▸ YOUR OBJECTIVE
Transcribe only what runs from the line containing "654x368 pixels." through the final line below, exactly, and leave every picture out.

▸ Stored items
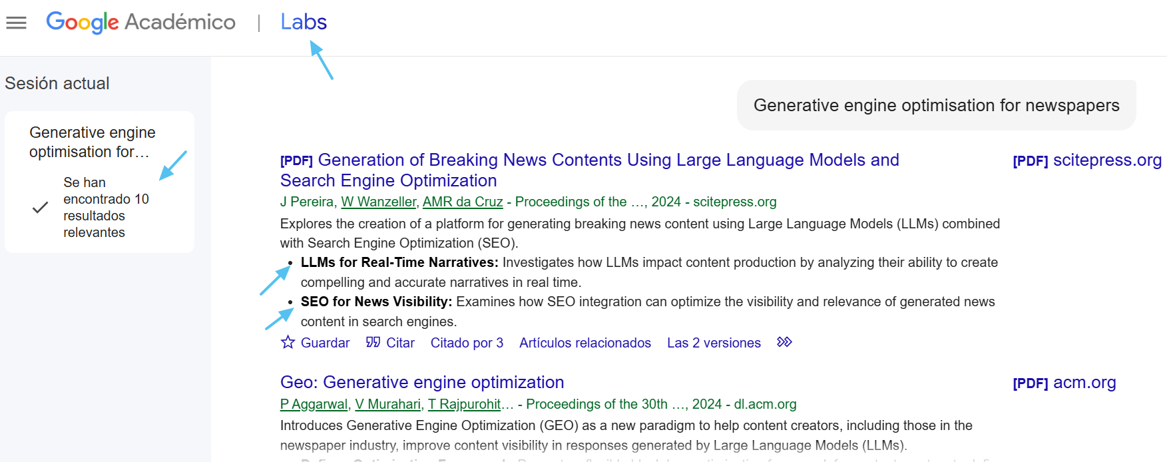Viewport: 1167px width, 462px height.
Task: Open author AMR da Cruz's profile
Action: [463, 202]
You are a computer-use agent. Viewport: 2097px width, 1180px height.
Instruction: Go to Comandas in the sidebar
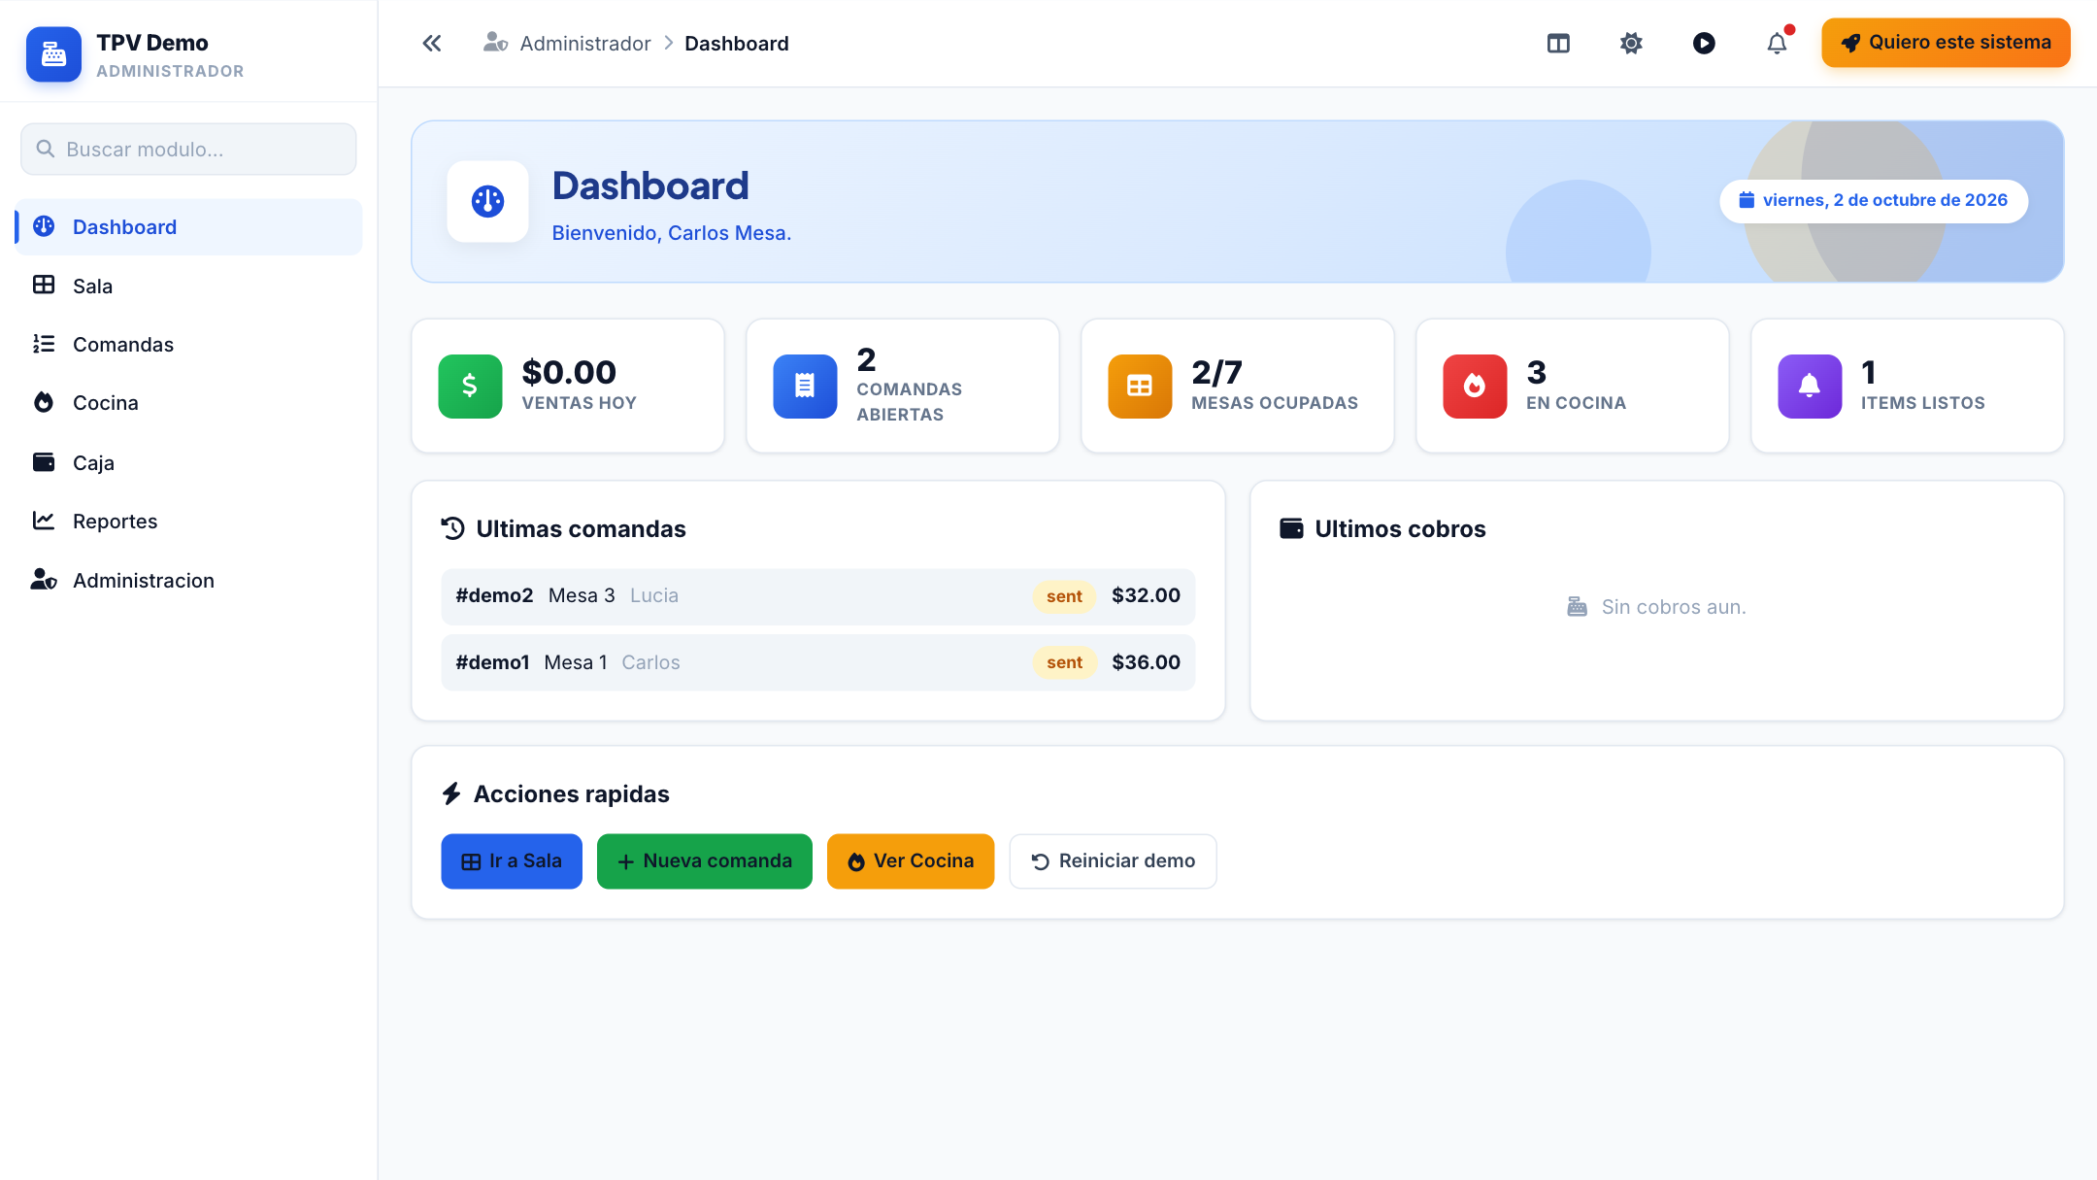tap(188, 345)
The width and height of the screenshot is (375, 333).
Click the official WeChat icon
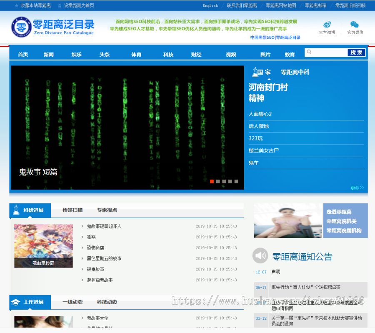[x=354, y=25]
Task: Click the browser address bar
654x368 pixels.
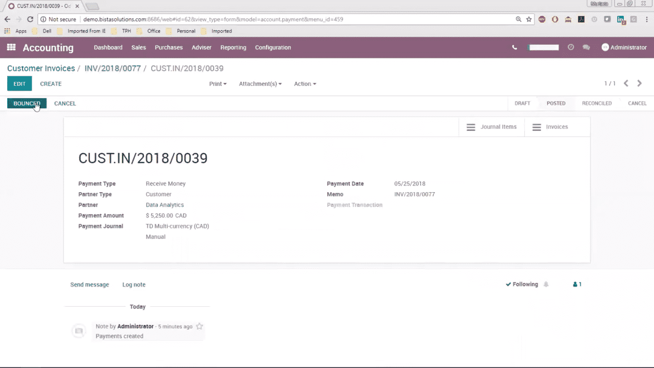Action: click(287, 20)
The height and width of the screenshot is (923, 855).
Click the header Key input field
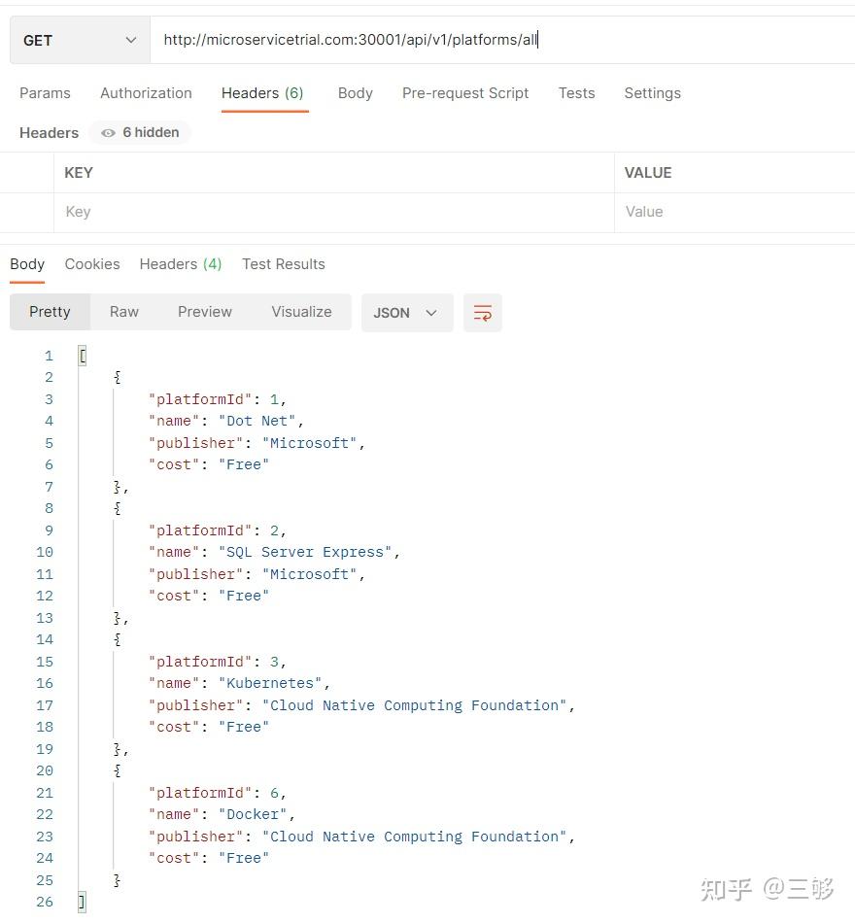pyautogui.click(x=330, y=212)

▸ EXPECTED ANSWER
654x368 pixels.
Action: click(287, 20)
The height and width of the screenshot is (923, 855).
Click the header Key input field
pyautogui.click(x=330, y=212)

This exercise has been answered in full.